Amos Gitaï @ Palais de Tokyo
Amos Gitaï, Rose à crédit, 2010. Extrait de film. Courtesy Palais de Tokyo © Amos Gitaï
Avec une oeuvre inaugurée voici près de trente ans, Amos Gitaï est salué dans le monde entier comme l'un des grands cinéastes de notre temps. Traversés par la question de l'identité et de l'exil, de la mémoire et de l'Histoire, ses films engagent une réflexion sur le passé et le présent, sur la nécessité de la transmission et sur le rôle de l'art.
Aujourd'hui, le cinéaste poursuit ce questionnement en proposant, pour le Palais de Tokyo, une vaste installation conçue comme une expérience émotionnelle et intime au sein d'une histoire collective. Investissant le sous-sol, il crée une promenade visuelle et sonore d'une densité exceptionnelle dans des images extraites de douze de ses films.

========

# [EXERCICE ÉCRIT A]
Énumérez les thèmes qui, d'après l'extrait, traversent les films d'Amos Gitaï.

========

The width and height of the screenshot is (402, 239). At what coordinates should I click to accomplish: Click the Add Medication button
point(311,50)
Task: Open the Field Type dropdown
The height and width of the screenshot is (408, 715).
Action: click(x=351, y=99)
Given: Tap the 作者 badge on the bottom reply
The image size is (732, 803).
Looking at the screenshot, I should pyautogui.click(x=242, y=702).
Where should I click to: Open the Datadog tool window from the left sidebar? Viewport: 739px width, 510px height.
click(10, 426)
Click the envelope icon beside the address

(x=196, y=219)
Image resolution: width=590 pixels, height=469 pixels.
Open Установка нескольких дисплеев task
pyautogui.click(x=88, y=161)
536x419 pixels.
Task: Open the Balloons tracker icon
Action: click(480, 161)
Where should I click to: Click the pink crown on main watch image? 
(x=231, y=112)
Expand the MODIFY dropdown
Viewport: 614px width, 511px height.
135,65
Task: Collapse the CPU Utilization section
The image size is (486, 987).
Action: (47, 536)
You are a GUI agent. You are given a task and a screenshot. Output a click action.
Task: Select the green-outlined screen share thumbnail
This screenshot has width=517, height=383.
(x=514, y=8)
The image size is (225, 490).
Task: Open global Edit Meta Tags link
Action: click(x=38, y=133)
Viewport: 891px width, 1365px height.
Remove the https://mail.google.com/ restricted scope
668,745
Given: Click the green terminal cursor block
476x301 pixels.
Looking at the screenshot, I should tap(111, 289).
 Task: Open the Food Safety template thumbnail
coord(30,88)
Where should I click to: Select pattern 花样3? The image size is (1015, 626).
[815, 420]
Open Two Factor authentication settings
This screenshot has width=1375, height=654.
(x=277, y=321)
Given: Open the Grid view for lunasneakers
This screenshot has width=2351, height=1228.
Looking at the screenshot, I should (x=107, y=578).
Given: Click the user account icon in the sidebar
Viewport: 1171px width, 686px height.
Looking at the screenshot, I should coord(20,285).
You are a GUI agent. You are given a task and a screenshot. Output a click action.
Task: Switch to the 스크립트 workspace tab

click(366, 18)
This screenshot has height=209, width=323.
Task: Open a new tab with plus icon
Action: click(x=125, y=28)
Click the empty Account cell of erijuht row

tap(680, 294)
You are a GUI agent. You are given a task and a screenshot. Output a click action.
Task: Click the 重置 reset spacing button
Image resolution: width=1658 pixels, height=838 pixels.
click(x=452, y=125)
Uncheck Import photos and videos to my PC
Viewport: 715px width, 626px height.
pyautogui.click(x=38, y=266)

========

# [EXERCICE ÉCRIT B]
Disposez en liste JSON de chaînes, une par ligne et sans les lignes vides, le passage des lignes du matériel qui va de celle contenant "Given: Click the green terminal cursor block" jusqu'à celle contenant "Looking at the screenshot, I should (x=107, y=578).", ces deux lignes comprises.

# [RÉPONSE A]
l'identité, l'exil, la mémoire, l'Histoire

# [RÉPONSE B]
[
  "Given: Click the green terminal cursor block",
  "476x301 pixels.",
  "Looking at the screenshot, I should tap(111, 289).",
  " Task: Open the Food Safety template thumbnail",
  "coord(30,88)",
  "Where should I click to: Select pattern 花样3? The image size is (1015, 626).",
  "[815, 420]",
  "Open Two Factor authentication settings",
  "This screenshot has width=1375, height=654.",
  "(x=277, y=321)",
  "Given: Open the Grid view for lunasneakers",
  "This screenshot has width=2351, height=1228.",
  "Looking at the screenshot, I should (x=107, y=578)."
]